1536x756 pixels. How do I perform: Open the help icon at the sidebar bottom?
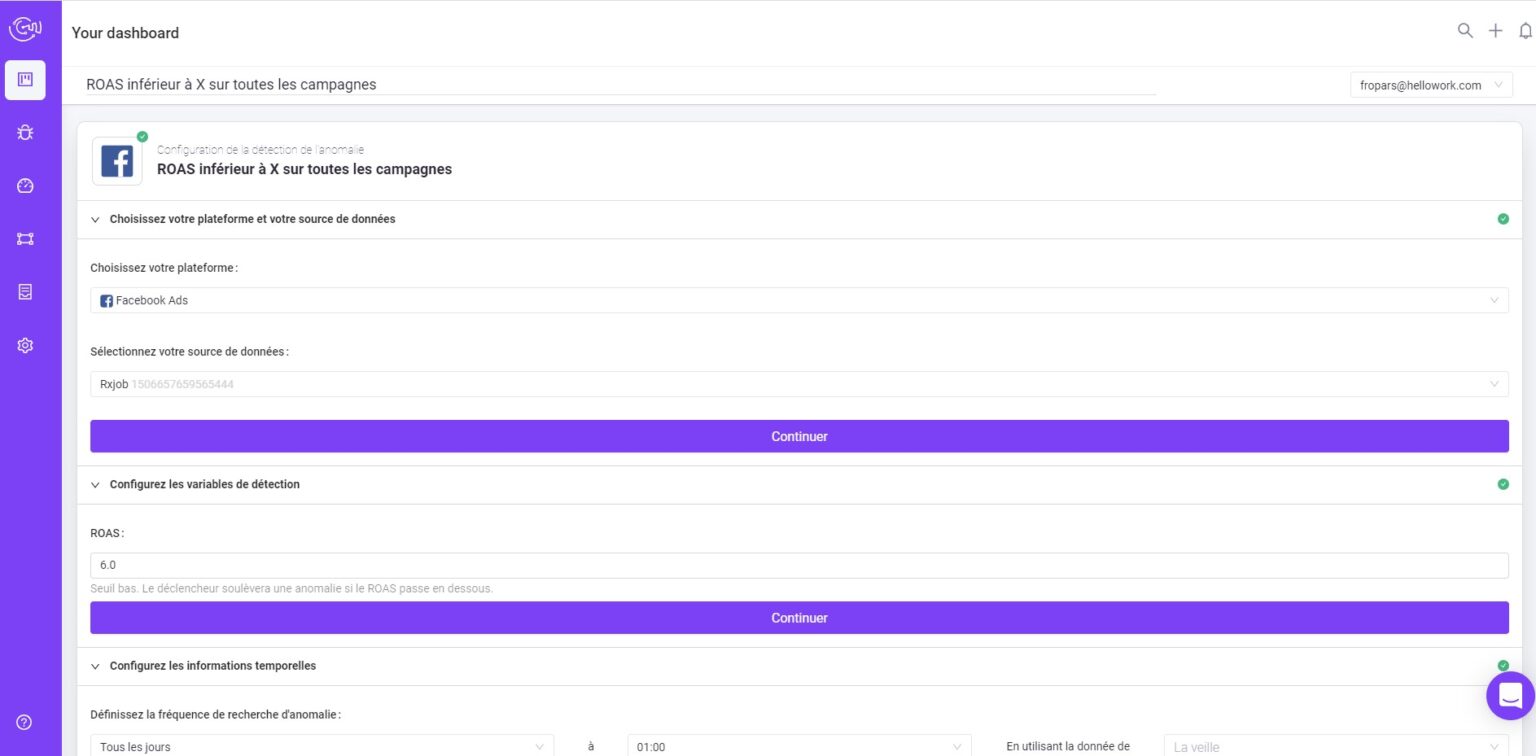click(x=23, y=722)
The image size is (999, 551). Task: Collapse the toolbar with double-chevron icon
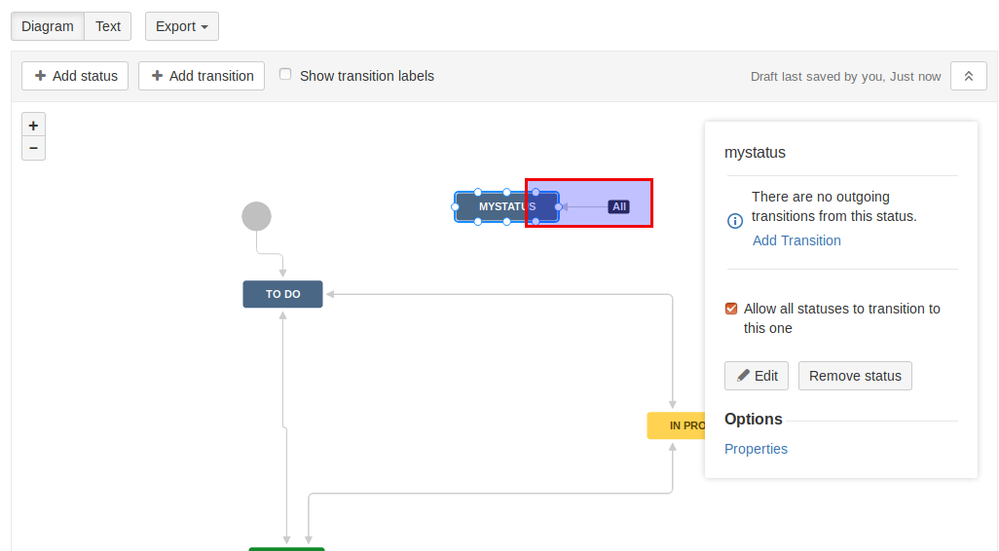(x=968, y=76)
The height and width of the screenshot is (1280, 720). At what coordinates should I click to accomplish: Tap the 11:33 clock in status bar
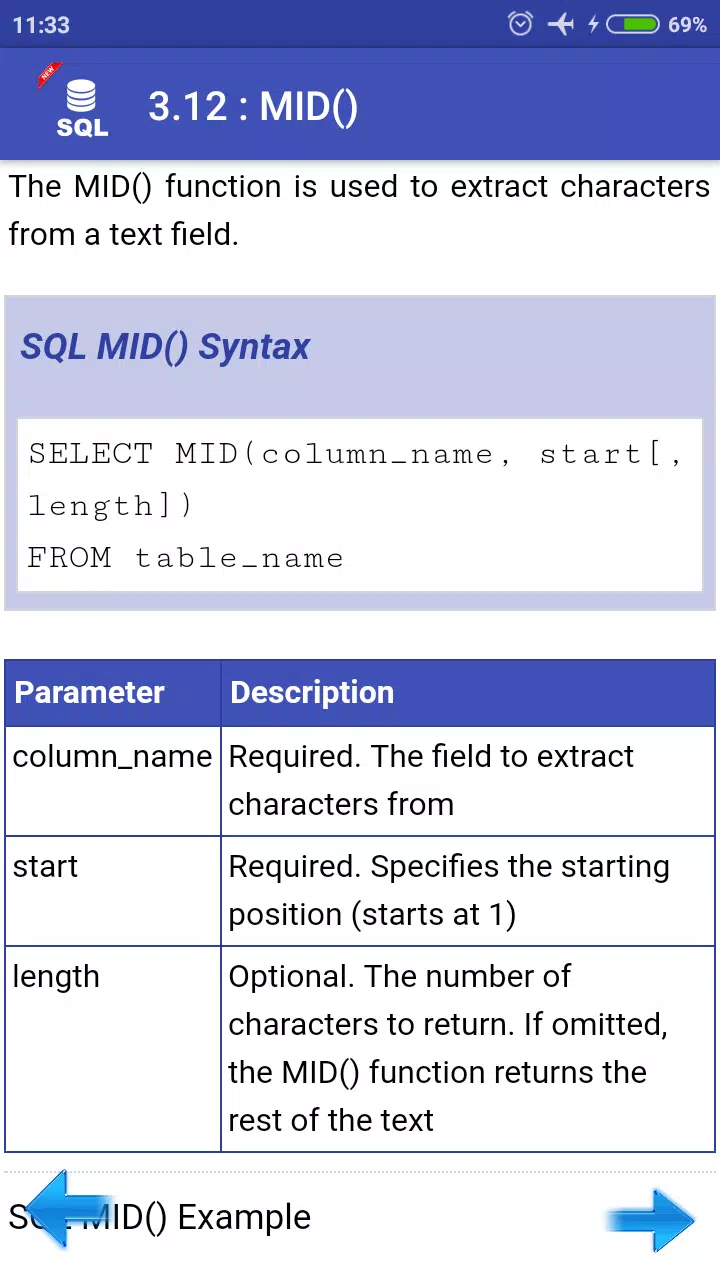[x=41, y=25]
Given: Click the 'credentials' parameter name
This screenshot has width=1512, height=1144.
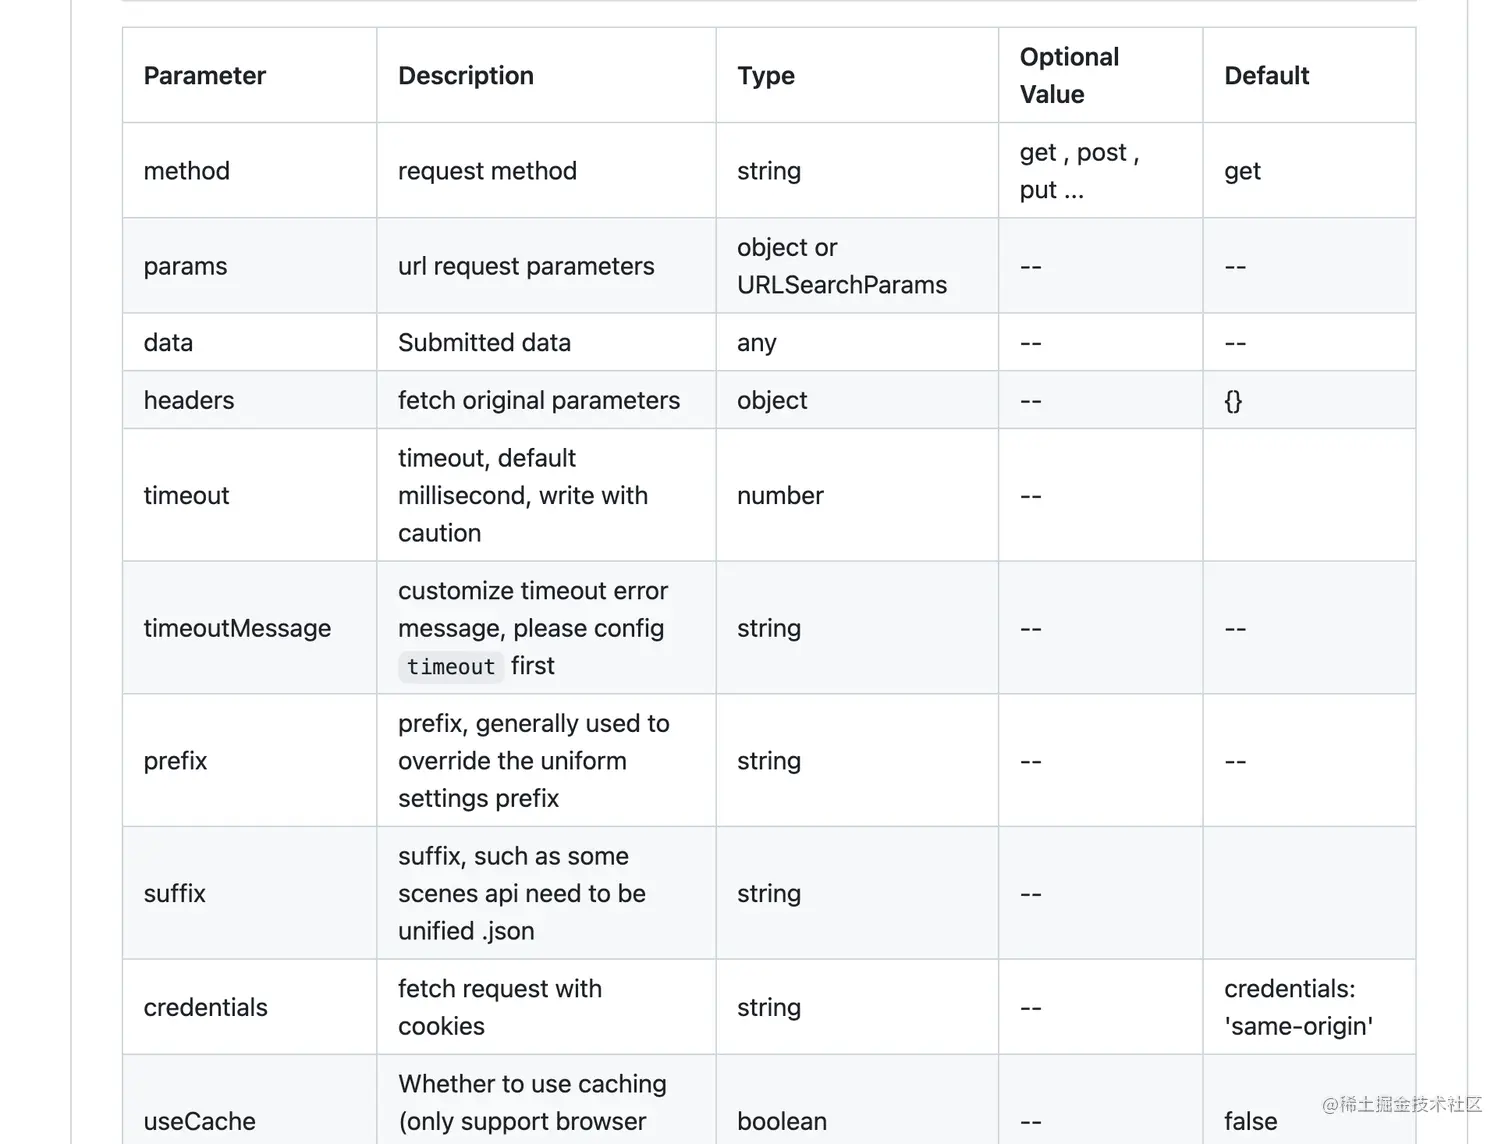Looking at the screenshot, I should pyautogui.click(x=206, y=1007).
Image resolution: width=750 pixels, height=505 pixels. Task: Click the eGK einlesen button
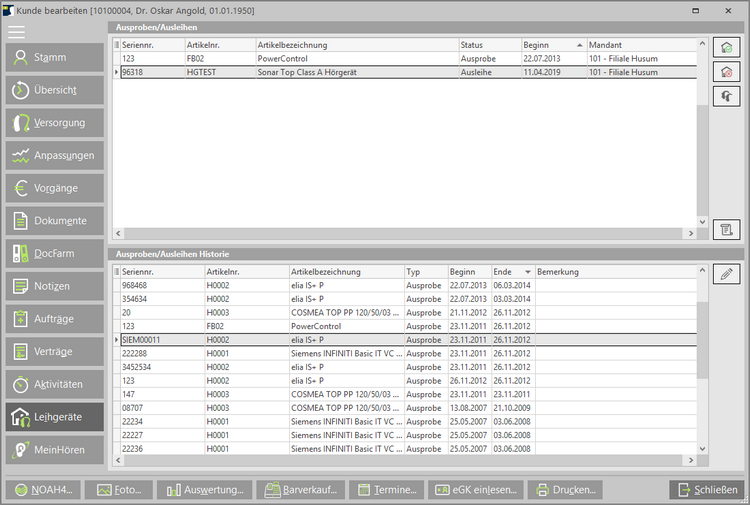click(x=473, y=490)
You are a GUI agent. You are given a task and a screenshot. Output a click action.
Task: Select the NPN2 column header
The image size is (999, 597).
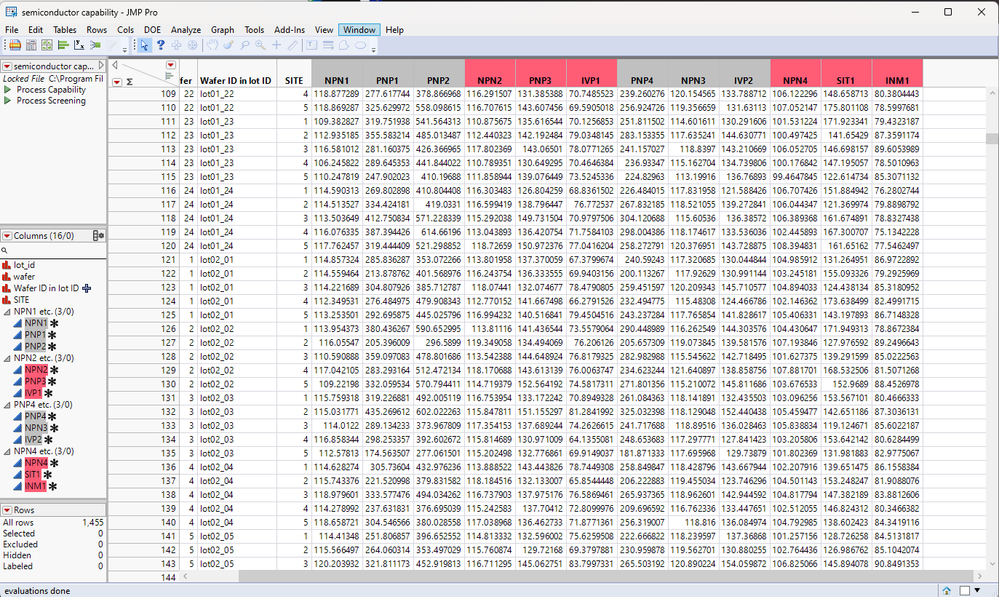490,73
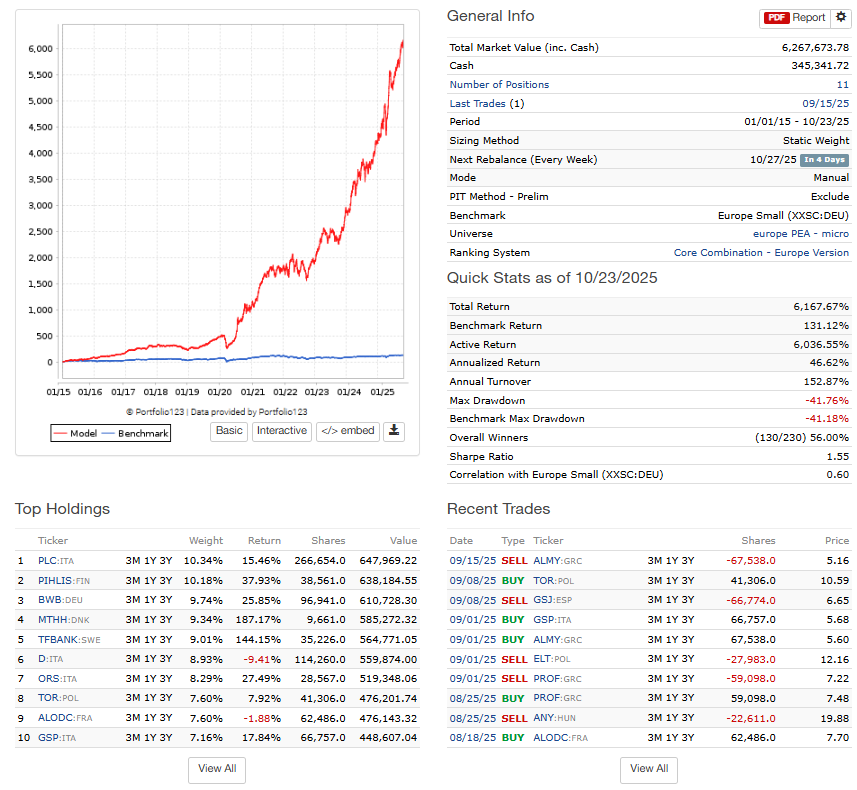View all top holdings
The height and width of the screenshot is (790, 857).
[217, 768]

# # # # #

• _Exercise aim_
Make an exact copy of the lines above, starting at the line that contains "The image size is (999, 551)." and running through the final line of the entries. Omit the pictures.

• _Problem solution_
The image size is (999, 551). Task: Collapse the toolbar with double-chevron icon
(x=968, y=76)
The height and width of the screenshot is (1280, 720). At what coordinates should I click to accomplish: Tap the 11:33 clock in status bar
[x=41, y=25]
Given: Click the 'credentials' parameter name
This screenshot has width=1512, height=1144.
Looking at the screenshot, I should pyautogui.click(x=206, y=1007).
Image resolution: width=750 pixels, height=505 pixels. Task: Click the eGK einlesen button
click(x=473, y=490)
You are a GUI agent. You are given a task and a screenshot. Output a click action.
Task: Select the NPN2 column header
The image size is (999, 597).
490,73
View all top holdings
The height and width of the screenshot is (790, 857).
[217, 768]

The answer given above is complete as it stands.